= Record extracts =
○ ○ ○

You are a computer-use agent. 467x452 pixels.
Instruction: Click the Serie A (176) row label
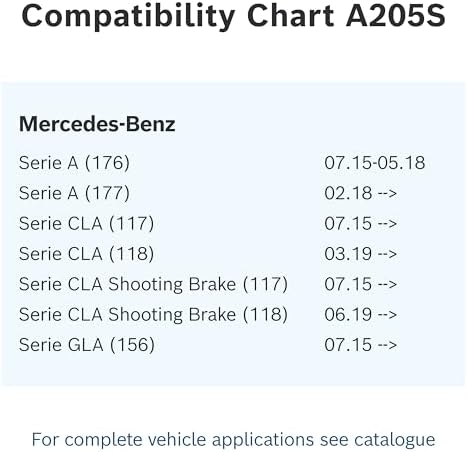coord(74,163)
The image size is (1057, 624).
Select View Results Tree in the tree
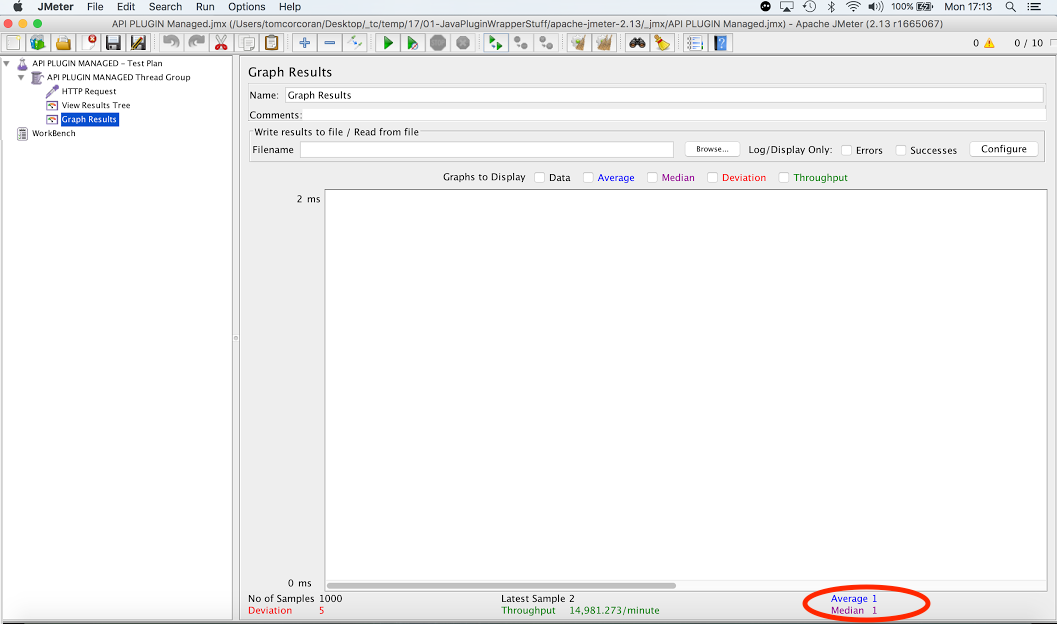click(95, 105)
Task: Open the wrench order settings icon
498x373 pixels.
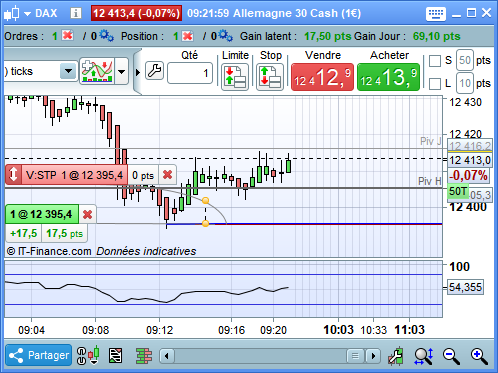Action: (x=154, y=71)
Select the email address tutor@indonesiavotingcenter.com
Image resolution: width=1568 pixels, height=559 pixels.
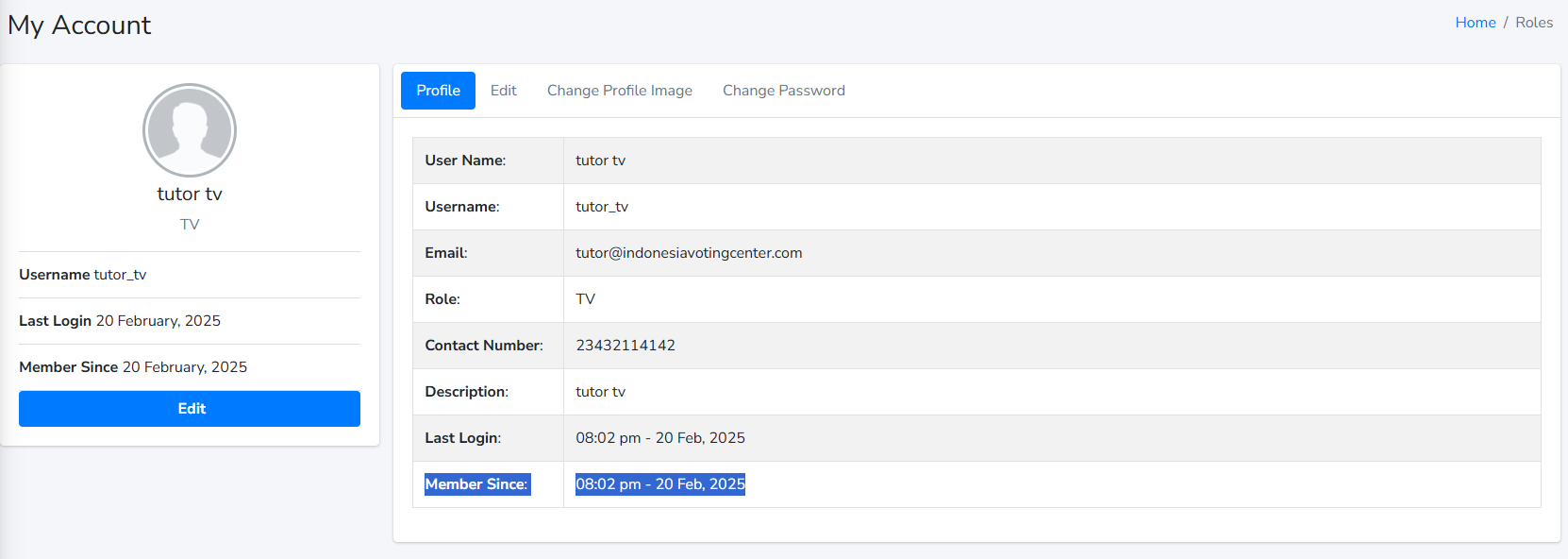point(689,253)
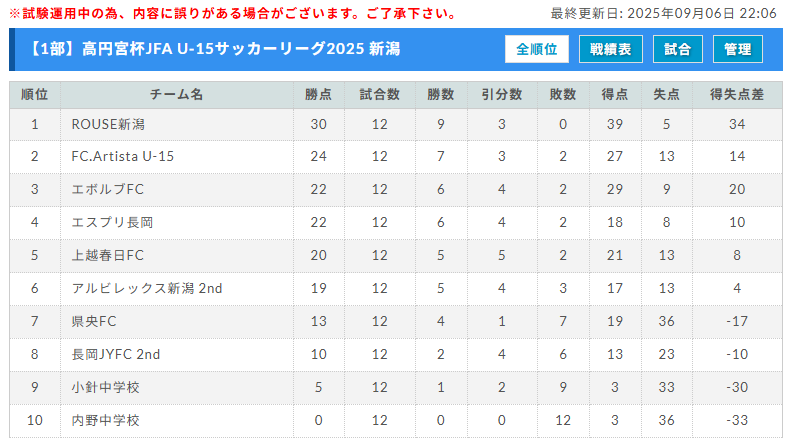The height and width of the screenshot is (445, 790).
Task: Click the 管理 button
Action: pyautogui.click(x=738, y=49)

○ ○ ○

= Task directions =
Please retype, exactly and with the pictures left out, the lines from the line containing "Image resolution: width=1568" through the last line of the records above.

= Result =
Image resolution: width=1568 pixels, height=559 pixels.
point(689,253)
The height and width of the screenshot is (445, 790).
Task: Click the 管理 button
Action: pyautogui.click(x=738, y=49)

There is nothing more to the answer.